From the entries that follow, copy each line in which "Given" appears.

+ + +

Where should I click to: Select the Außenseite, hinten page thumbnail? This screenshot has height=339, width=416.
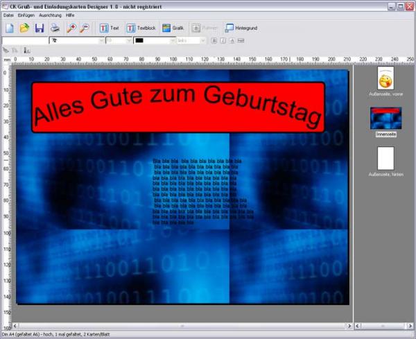coord(385,159)
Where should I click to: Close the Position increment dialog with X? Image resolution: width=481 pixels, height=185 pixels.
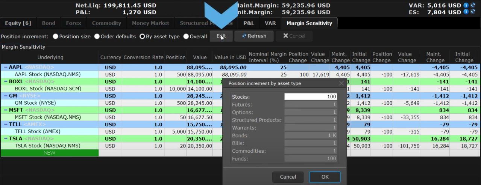click(341, 83)
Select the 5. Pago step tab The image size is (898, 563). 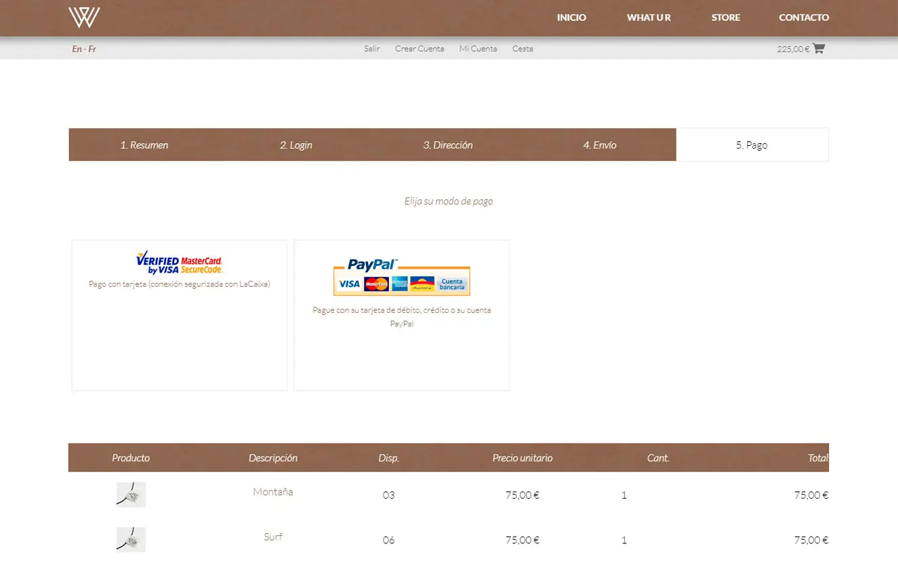click(x=752, y=145)
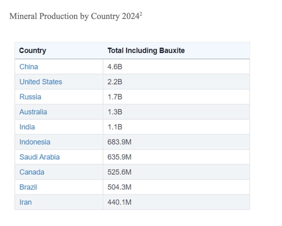Open the Russia link in the table
Screen dimensions: 282x226
pos(30,97)
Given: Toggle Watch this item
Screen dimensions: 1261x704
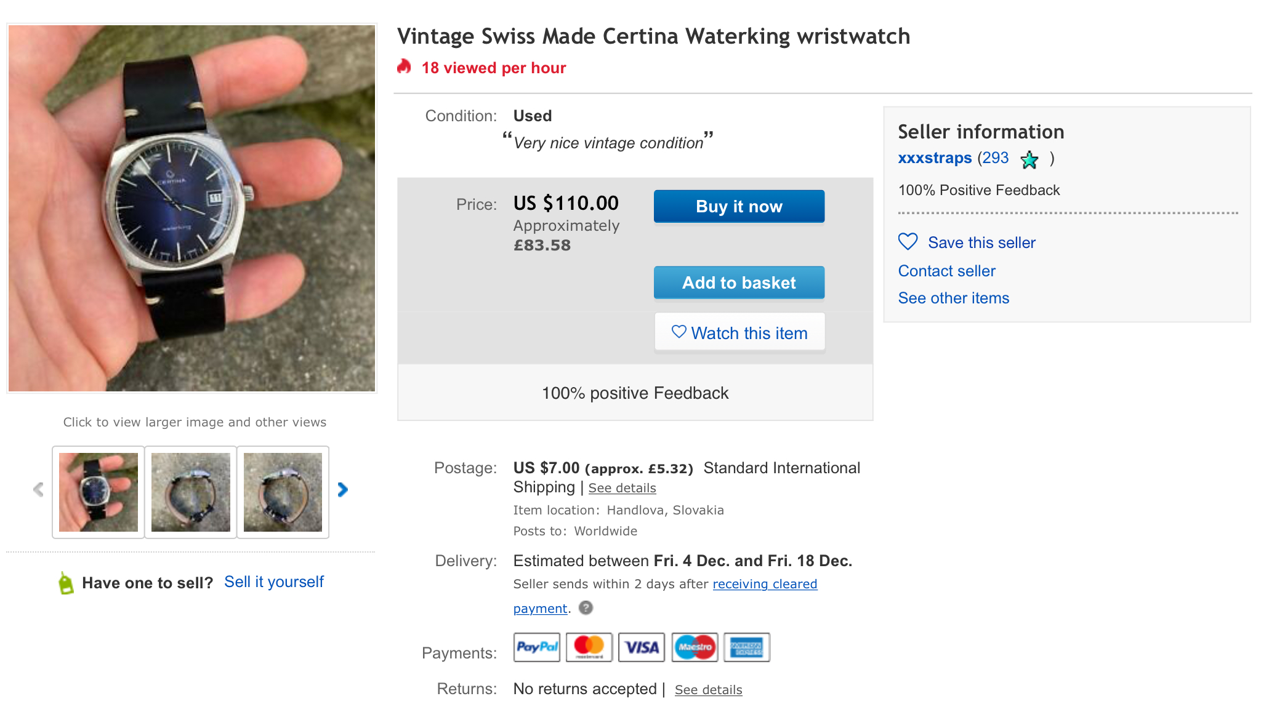Looking at the screenshot, I should click(739, 333).
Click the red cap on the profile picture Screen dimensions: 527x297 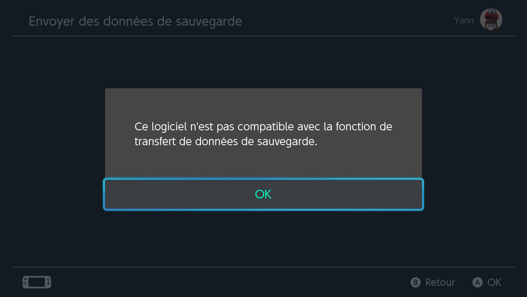pos(491,15)
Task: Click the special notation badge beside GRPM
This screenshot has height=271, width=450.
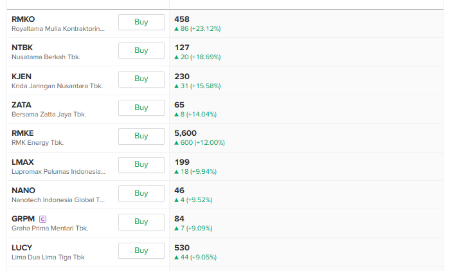Action: click(43, 219)
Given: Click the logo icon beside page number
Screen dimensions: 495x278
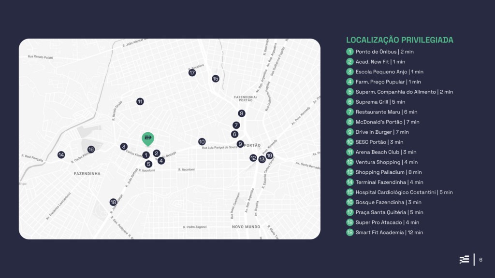Looking at the screenshot, I should [x=464, y=260].
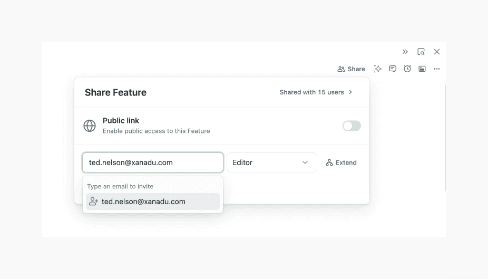Screen dimensions: 488x279
Task: Click the AI sparkle icon
Action: tap(377, 69)
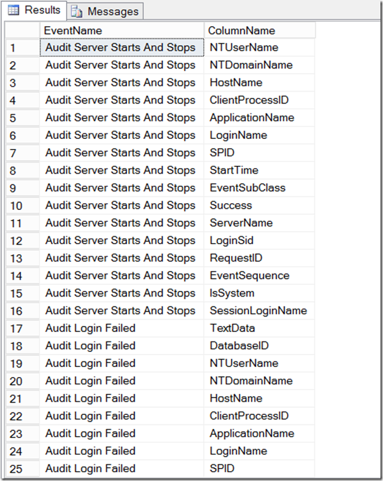The height and width of the screenshot is (481, 383).
Task: Click the ColumnName column header
Action: pyautogui.click(x=260, y=30)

+ + +

REPLY TO THE TASK =>
Given: Toggle Watch this item
Given: Click the logo icon beside page number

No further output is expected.